◆ TASK DESCRIPTION
Repeat every entry, word for word, leaving no line out.

◆ MATERIAL FOR THIS TASK

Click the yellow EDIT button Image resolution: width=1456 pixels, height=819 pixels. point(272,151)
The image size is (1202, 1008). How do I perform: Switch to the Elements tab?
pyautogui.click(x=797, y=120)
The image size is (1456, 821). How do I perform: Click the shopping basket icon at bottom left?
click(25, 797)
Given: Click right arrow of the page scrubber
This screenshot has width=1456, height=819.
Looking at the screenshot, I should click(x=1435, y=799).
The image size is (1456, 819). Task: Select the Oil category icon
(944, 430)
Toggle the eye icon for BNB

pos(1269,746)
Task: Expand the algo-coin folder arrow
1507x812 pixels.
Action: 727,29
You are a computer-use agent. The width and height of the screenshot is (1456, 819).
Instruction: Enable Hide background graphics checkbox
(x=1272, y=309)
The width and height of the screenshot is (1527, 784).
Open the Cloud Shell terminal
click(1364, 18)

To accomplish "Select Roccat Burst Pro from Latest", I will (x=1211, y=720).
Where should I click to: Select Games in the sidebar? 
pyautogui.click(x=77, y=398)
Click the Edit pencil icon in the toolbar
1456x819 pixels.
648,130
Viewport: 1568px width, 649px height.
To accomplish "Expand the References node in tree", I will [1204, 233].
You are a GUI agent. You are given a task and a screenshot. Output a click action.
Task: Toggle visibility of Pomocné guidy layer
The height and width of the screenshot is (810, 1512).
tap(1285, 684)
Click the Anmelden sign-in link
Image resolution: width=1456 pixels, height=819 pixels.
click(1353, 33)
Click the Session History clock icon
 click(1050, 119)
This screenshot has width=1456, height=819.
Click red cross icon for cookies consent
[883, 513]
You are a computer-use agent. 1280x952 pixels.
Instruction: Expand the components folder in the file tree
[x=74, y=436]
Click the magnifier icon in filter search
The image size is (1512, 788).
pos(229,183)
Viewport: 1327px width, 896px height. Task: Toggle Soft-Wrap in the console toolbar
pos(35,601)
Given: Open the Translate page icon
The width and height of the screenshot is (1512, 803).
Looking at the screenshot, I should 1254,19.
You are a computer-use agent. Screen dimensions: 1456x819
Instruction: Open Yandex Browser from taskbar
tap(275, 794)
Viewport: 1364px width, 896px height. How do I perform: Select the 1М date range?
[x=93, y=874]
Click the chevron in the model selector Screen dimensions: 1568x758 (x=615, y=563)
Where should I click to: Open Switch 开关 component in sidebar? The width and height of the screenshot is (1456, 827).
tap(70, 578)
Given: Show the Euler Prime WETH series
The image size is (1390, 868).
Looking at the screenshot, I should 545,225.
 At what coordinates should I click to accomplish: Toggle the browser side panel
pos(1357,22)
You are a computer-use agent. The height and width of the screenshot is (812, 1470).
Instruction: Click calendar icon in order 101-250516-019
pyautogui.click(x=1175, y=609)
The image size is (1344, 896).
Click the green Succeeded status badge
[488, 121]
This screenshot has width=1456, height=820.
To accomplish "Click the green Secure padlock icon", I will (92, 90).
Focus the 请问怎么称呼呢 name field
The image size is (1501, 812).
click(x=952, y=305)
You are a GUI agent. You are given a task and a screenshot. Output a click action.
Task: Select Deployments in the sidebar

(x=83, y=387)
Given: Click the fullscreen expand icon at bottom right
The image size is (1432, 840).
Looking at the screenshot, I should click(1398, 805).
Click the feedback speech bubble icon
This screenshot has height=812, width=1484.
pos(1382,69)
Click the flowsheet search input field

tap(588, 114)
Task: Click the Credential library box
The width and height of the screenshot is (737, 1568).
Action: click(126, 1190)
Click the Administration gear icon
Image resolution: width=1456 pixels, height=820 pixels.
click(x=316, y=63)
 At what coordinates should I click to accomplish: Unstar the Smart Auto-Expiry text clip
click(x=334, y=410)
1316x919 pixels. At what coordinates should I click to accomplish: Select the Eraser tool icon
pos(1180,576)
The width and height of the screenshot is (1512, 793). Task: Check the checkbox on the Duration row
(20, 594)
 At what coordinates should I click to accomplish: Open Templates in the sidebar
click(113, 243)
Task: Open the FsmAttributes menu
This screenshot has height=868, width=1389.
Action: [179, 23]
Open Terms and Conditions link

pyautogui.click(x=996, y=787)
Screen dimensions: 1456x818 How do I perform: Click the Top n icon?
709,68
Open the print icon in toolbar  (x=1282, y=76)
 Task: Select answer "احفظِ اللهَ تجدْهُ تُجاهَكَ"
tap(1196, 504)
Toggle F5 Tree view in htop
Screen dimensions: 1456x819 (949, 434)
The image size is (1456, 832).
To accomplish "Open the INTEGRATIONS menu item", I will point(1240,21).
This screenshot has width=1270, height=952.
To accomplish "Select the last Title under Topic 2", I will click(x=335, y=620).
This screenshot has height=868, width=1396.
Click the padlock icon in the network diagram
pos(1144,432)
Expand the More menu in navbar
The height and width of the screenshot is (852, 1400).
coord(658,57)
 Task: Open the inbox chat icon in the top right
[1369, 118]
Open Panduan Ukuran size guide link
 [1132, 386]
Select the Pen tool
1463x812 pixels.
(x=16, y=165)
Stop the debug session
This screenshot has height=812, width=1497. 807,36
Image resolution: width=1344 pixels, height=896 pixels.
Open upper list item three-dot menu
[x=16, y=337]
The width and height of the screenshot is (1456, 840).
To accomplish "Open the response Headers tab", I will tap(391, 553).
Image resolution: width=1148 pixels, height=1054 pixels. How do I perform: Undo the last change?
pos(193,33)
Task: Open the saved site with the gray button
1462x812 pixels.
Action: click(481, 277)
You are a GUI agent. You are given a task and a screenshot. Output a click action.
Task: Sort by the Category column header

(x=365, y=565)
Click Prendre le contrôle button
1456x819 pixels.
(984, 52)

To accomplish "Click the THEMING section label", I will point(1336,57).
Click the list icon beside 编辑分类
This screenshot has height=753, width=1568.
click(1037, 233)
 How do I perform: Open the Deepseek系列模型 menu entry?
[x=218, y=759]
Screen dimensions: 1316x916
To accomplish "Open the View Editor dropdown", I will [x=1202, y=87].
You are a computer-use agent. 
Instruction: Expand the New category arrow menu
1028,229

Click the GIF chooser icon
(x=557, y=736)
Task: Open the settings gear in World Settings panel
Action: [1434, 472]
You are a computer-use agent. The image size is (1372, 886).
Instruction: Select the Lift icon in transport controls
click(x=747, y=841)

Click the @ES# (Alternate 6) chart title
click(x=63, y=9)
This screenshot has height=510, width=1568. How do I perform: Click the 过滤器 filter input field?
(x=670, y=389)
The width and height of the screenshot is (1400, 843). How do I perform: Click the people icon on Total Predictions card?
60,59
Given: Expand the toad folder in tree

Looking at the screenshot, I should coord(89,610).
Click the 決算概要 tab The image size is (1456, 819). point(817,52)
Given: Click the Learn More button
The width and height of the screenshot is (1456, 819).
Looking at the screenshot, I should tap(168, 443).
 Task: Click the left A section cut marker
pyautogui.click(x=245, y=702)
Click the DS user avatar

◆ SOLUTION BELOW
Click the yellow EDIT button Image resolution: width=1456 pixels, height=819 pixels. point(272,151)
The image size is (1202, 1008). How do I perform: Switch to the Elements tab?
pyautogui.click(x=797, y=120)
The image size is (1456, 821). How do I perform: Click the shopping basket icon at bottom left?
click(25, 797)
Given: Click right arrow of the page scrubber
This screenshot has width=1456, height=819.
Looking at the screenshot, I should click(x=1435, y=799).
The image size is (1456, 819). Task: Select the Oil category icon
(944, 430)
Toggle the eye icon for BNB

pos(1269,746)
Task: Expand the algo-coin folder arrow
1507x812 pixels.
Action: 727,29
You are a computer-use agent. The width and height of the screenshot is (1456, 819).
Instruction: Enable Hide background graphics checkbox
(x=1272, y=309)
The width and height of the screenshot is (1527, 784).
Open the Cloud Shell terminal
click(1364, 18)

To accomplish "Select Roccat Burst Pro from Latest", I will (x=1211, y=720).
Where should I click to: Select Games in the sidebar? 
pyautogui.click(x=77, y=398)
Click the Edit pencil icon in the toolbar
1456x819 pixels.
648,130
Viewport: 1568px width, 649px height.
To accomplish "Expand the References node in tree", I will [1204, 233].
You are a GUI agent. You are given a task and a screenshot. Output a click action.
Task: Toggle visibility of Pomocné guidy layer
The height and width of the screenshot is (810, 1512).
tap(1285, 684)
Click the Anmelden sign-in link
Image resolution: width=1456 pixels, height=819 pixels.
click(1353, 33)
Click the Session History clock icon
 click(1050, 119)
This screenshot has width=1456, height=819.
Click red cross icon for cookies consent
[883, 513]
You are a computer-use agent. 1280x952 pixels.
Instruction: Expand the components folder in the file tree
[x=74, y=436]
Click the magnifier icon in filter search
The image size is (1512, 788).
pos(229,183)
Viewport: 1327px width, 896px height. Task: Toggle Soft-Wrap in the console toolbar
pos(35,601)
Given: Open the Translate page icon
The width and height of the screenshot is (1512, 803).
Looking at the screenshot, I should 1254,19.
You are a computer-use agent. Screen dimensions: 1456x819
Instruction: Open Yandex Browser from taskbar
tap(275, 794)
Viewport: 1364px width, 896px height. How do I perform: Select the 1М date range?
[x=93, y=874]
Click the chevron in the model selector Screen dimensions: 1568x758 (x=615, y=563)
Where should I click to: Open Switch 开关 component in sidebar? The width and height of the screenshot is (1456, 827).
tap(70, 578)
Given: Show the Euler Prime WETH series
The image size is (1390, 868).
Looking at the screenshot, I should 545,225.
 At what coordinates should I click to accomplish: Toggle the browser side panel
pos(1357,22)
You are a computer-use agent. The height and width of the screenshot is (812, 1470).
Instruction: Click calendar icon in order 101-250516-019
pyautogui.click(x=1175, y=609)
The image size is (1344, 896).
Click the green Succeeded status badge
[488, 121]
This screenshot has width=1456, height=820.
To accomplish "Click the green Secure padlock icon", I will (92, 90).
Focus the 请问怎么称呼呢 name field
The image size is (1501, 812).
click(x=952, y=305)
You are a GUI agent. You are given a task and a screenshot. Output a click action.
Task: Select Deployments in the sidebar

(x=83, y=387)
Given: Click the fullscreen expand icon at bottom right
The image size is (1432, 840).
Looking at the screenshot, I should click(1398, 805).
Click the feedback speech bubble icon
This screenshot has height=812, width=1484.
pos(1382,69)
Click the flowsheet search input field

tap(588, 114)
Task: Click the Credential library box
The width and height of the screenshot is (737, 1568).
Action: click(126, 1190)
Click the Administration gear icon
Image resolution: width=1456 pixels, height=820 pixels.
click(x=316, y=63)
 At what coordinates should I click to accomplish: Unstar the Smart Auto-Expiry text clip
click(x=334, y=410)
1316x919 pixels. At what coordinates should I click to accomplish: Select the Eraser tool icon
pos(1180,576)
The width and height of the screenshot is (1512, 793). Task: Check the checkbox on the Duration row
(20, 594)
 At what coordinates should I click to accomplish: Open Templates in the sidebar
click(113, 243)
Task: Open the FsmAttributes menu
This screenshot has height=868, width=1389.
Action: [179, 23]
Open Terms and Conditions link

pyautogui.click(x=996, y=787)
Screen dimensions: 1456x818 How do I perform: Click the Top n icon?
709,68
Open the print icon in toolbar  (x=1282, y=76)
 Task: Select answer "احفظِ اللهَ تجدْهُ تُجاهَكَ"
tap(1196, 504)
Toggle F5 Tree view in htop
Screen dimensions: 1456x819 (949, 434)
The image size is (1456, 832).
To accomplish "Open the INTEGRATIONS menu item", I will point(1240,21).
This screenshot has width=1270, height=952.
To accomplish "Select the last Title under Topic 2", I will click(x=335, y=620).
This screenshot has height=868, width=1396.
Click the padlock icon in the network diagram
pos(1144,432)
Expand the More menu in navbar
The height and width of the screenshot is (852, 1400).
coord(658,57)
 Task: Open the inbox chat icon in the top right
[1369, 118]
Open Panduan Ukuran size guide link
 [1132, 386]
Select the Pen tool
1463x812 pixels.
(x=16, y=165)
Stop the debug session
This screenshot has height=812, width=1497. 807,36
Image resolution: width=1344 pixels, height=896 pixels.
Open upper list item three-dot menu
[x=16, y=337]
The width and height of the screenshot is (1456, 840).
To accomplish "Open the response Headers tab", I will tap(391, 553).
Image resolution: width=1148 pixels, height=1054 pixels. How do I perform: Undo the last change?
pos(193,33)
Task: Open the saved site with the gray button
1462x812 pixels.
Action: click(481, 277)
You are a GUI agent. You are given a task and a screenshot. Output a click action.
Task: Sort by the Category column header

(x=365, y=565)
Click Prendre le contrôle button
1456x819 pixels.
(984, 52)

To accomplish "Click the THEMING section label", I will point(1336,57).
Click the list icon beside 编辑分类
This screenshot has height=753, width=1568.
click(1037, 233)
 How do I perform: Open the Deepseek系列模型 menu entry?
[x=218, y=759]
Screen dimensions: 1316x916
To accomplish "Open the View Editor dropdown", I will [x=1202, y=87].
You are a computer-use agent. 
Instruction: Expand the New category arrow menu
1028,229

Click the GIF chooser icon
(x=557, y=736)
Task: Open the settings gear in World Settings panel
Action: [1434, 472]
You are a computer-use agent. The image size is (1372, 886).
Instruction: Select the Lift icon in transport controls
click(x=747, y=841)

Click the @ES# (Alternate 6) chart title
click(x=63, y=9)
This screenshot has height=510, width=1568. How do I perform: Click the 过滤器 filter input field?
(x=670, y=389)
The width and height of the screenshot is (1400, 843). How do I perform: Click the people icon on Total Predictions card?
60,59
Given: Expand the toad folder in tree

Looking at the screenshot, I should coord(89,610).
Click the 決算概要 tab The image size is (1456, 819). point(817,52)
Given: Click the Learn More button
The width and height of the screenshot is (1456, 819).
Looking at the screenshot, I should tap(168, 443).
 Task: Click the left A section cut marker
pyautogui.click(x=245, y=702)
Click the DS user avatar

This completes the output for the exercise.